To help you a bit: 1 is easier… So 1 hardware product working independently is what we want. If you must to appease the shareholders do a subscription…make it add some functionality that would be impossible without a subscription… But locking people in a subscription to “keep upfront cost lower” is devious at best. Add to the world..don’t (cash)grab.

3. esperent ◴[] No.45312364[source]
It's understandable why you would need to do that. I'm not against subscriptions in cases like this.

From my side as a customer, here's what I would need to see before supporting you:

1. A one off payment to own the current version of the device.
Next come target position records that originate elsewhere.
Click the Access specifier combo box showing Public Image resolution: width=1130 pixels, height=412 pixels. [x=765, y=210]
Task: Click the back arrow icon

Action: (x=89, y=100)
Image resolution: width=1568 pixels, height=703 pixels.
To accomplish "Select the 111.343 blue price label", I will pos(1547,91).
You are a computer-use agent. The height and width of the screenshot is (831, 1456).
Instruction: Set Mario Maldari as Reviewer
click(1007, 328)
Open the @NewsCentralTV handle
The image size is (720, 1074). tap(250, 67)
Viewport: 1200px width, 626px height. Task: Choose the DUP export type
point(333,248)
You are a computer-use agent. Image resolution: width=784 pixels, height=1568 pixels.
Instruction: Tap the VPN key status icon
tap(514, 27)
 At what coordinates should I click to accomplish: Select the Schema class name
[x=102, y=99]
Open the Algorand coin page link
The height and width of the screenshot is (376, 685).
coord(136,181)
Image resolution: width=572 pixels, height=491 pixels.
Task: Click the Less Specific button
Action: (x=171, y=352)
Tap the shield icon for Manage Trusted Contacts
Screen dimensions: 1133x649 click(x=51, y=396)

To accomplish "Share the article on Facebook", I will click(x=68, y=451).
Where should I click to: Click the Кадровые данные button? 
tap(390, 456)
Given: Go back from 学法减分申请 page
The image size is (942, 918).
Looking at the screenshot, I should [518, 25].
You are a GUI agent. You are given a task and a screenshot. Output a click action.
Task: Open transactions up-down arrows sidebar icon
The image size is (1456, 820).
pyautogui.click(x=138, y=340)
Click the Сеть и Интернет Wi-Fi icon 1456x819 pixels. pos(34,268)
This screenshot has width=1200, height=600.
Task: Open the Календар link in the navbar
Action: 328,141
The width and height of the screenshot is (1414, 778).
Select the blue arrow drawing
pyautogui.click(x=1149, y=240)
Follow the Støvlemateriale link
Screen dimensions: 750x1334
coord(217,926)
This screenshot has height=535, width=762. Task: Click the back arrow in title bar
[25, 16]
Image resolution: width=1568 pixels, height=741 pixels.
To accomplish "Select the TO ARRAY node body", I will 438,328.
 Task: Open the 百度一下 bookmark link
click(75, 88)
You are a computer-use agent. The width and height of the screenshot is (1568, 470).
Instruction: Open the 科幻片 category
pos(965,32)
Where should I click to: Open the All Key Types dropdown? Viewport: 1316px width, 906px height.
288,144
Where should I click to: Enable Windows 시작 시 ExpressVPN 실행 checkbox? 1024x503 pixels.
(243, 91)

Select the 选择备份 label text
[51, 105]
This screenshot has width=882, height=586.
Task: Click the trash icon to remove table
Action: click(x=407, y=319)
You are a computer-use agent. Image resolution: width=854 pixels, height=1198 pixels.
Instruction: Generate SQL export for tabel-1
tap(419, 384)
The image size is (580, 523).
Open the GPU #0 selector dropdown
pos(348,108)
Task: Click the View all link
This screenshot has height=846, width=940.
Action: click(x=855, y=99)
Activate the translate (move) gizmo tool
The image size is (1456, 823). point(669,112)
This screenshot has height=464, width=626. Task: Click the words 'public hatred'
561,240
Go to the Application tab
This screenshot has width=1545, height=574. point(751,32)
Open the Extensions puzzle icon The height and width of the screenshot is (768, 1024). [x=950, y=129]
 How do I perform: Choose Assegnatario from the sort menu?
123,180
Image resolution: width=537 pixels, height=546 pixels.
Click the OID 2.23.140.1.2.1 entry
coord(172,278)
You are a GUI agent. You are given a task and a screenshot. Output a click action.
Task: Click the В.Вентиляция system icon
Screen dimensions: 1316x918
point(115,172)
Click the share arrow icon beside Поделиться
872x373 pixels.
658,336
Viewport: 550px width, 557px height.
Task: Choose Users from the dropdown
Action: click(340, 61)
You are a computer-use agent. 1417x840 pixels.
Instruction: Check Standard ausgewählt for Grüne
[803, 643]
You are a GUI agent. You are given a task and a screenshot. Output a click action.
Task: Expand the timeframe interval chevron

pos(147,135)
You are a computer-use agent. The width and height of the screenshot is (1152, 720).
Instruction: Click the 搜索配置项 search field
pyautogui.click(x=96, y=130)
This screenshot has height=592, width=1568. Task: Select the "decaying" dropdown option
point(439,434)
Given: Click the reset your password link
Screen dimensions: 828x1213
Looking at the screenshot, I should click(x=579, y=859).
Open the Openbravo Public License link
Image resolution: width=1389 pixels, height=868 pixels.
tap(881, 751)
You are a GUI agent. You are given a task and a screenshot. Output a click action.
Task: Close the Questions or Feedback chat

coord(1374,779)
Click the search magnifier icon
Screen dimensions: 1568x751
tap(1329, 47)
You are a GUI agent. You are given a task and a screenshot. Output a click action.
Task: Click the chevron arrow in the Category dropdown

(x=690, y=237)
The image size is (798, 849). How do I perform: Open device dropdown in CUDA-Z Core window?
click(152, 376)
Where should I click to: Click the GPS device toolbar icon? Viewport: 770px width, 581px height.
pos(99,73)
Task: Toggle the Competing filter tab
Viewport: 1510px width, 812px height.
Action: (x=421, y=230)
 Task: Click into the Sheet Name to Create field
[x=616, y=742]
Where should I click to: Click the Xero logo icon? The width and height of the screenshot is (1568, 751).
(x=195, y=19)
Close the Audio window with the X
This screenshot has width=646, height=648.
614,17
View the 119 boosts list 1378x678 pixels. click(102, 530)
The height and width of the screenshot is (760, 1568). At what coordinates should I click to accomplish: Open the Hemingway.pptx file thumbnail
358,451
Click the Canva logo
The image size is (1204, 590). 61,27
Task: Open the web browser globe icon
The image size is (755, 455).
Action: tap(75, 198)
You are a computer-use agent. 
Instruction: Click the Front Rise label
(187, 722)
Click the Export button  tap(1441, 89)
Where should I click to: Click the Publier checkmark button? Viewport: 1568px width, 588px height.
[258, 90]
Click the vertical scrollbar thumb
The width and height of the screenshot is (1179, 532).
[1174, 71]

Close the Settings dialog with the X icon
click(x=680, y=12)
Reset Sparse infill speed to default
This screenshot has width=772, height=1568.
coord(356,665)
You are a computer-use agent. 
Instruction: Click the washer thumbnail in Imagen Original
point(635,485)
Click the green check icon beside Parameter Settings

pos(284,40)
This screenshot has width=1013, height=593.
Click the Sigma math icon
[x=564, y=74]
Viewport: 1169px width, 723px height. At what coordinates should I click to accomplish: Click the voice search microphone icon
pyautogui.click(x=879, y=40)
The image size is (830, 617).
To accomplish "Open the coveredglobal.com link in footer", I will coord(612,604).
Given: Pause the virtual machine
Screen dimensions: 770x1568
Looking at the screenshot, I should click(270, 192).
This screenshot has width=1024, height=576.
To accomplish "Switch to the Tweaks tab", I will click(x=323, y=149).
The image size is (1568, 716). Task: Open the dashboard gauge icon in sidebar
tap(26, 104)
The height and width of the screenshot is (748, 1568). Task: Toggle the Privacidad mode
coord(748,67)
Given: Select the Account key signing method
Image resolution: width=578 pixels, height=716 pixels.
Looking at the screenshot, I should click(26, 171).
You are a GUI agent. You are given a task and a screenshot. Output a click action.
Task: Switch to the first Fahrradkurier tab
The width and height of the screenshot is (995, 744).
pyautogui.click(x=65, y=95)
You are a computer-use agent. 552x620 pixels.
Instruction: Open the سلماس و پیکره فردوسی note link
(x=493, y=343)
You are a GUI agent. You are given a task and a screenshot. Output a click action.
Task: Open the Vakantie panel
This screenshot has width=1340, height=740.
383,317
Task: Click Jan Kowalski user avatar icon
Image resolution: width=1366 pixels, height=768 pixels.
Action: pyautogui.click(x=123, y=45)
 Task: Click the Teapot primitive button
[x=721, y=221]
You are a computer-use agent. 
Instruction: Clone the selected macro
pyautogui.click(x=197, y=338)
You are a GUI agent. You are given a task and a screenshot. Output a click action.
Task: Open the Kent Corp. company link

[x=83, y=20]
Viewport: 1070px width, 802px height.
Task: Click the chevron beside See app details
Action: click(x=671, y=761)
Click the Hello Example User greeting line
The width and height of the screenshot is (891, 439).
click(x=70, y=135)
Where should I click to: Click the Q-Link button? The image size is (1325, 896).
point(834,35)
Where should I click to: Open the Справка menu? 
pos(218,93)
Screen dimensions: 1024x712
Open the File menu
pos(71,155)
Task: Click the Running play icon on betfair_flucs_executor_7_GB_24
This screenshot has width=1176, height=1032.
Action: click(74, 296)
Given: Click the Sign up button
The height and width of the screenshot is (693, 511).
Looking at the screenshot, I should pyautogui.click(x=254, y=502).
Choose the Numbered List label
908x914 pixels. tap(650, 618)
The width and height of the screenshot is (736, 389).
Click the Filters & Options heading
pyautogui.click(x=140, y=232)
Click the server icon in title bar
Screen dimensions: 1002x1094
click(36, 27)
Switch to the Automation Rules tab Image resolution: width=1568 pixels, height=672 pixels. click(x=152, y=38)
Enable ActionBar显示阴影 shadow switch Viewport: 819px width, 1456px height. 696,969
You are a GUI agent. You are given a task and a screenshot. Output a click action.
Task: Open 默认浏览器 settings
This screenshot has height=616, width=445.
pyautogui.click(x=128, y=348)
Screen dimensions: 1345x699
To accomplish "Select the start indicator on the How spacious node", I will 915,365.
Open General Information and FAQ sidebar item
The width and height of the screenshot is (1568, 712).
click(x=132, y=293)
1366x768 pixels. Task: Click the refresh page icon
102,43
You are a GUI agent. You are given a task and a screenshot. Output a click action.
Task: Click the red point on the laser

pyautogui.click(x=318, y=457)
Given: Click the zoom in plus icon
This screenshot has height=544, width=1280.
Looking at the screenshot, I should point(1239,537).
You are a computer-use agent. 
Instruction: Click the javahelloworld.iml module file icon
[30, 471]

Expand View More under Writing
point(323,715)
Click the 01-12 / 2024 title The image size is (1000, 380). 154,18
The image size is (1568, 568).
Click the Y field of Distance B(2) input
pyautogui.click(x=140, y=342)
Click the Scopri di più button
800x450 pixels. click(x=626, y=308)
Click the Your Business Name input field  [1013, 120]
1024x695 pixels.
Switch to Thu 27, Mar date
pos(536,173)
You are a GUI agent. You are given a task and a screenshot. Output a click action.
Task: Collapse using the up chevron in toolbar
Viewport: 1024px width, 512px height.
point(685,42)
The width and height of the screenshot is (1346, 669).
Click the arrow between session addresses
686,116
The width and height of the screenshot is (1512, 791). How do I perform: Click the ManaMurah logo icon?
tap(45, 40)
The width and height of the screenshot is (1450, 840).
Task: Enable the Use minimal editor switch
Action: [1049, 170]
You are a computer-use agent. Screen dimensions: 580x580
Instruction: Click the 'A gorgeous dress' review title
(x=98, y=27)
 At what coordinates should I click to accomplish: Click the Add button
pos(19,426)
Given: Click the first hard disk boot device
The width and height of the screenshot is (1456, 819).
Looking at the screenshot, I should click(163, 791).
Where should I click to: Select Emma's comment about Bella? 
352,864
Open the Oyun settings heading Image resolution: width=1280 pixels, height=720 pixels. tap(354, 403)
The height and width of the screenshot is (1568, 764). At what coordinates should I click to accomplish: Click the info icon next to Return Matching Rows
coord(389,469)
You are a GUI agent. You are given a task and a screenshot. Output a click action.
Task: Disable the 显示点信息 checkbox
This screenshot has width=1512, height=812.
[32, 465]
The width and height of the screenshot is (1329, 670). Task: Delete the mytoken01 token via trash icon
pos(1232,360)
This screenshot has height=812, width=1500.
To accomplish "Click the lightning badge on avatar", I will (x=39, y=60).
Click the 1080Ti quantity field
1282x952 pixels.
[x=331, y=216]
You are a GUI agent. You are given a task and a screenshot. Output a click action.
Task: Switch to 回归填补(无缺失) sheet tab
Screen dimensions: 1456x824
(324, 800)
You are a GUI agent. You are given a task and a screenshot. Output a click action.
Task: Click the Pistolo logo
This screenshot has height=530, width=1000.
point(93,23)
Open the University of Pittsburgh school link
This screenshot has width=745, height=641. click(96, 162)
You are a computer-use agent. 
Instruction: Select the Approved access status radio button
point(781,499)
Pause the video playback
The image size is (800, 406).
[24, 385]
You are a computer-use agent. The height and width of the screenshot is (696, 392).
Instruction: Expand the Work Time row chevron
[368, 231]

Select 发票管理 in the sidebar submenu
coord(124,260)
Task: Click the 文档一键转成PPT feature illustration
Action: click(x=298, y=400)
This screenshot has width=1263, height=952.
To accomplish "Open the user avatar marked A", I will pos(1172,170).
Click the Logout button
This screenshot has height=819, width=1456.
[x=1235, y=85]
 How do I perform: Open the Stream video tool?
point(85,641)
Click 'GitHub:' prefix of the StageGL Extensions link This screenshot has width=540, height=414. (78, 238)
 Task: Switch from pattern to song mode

This must include the ability to download all of my data that I generate from using the device. It can be in raw, unporcessed form.

2. A subscription is acceptable but would pay for cloud based data processing, generating reports etc. Processing and storing my data, in other words

3. A clear privacy policy stating that you will never sell my data in either raw or processed form. But I assume as a medical device that's already in place?

4. zamadatix ◴[] No.45312890[source]
I have a hard time believing it's about the complexity of having a toggle button to switch to "one time purchase" during checkout. The ability to make such a selection is the option which enables the product to be accessible to more users, not the other way around.
5. quesera ◴[] No.45313549[source]
> The reason we use a subscription is to keep the upfront cost much lower. It's important to us that we make better sleep as accessible as possible. A one-time payment makes that more challenging at this stage.

Ugh. Just say "recurring revenue". We're not naive.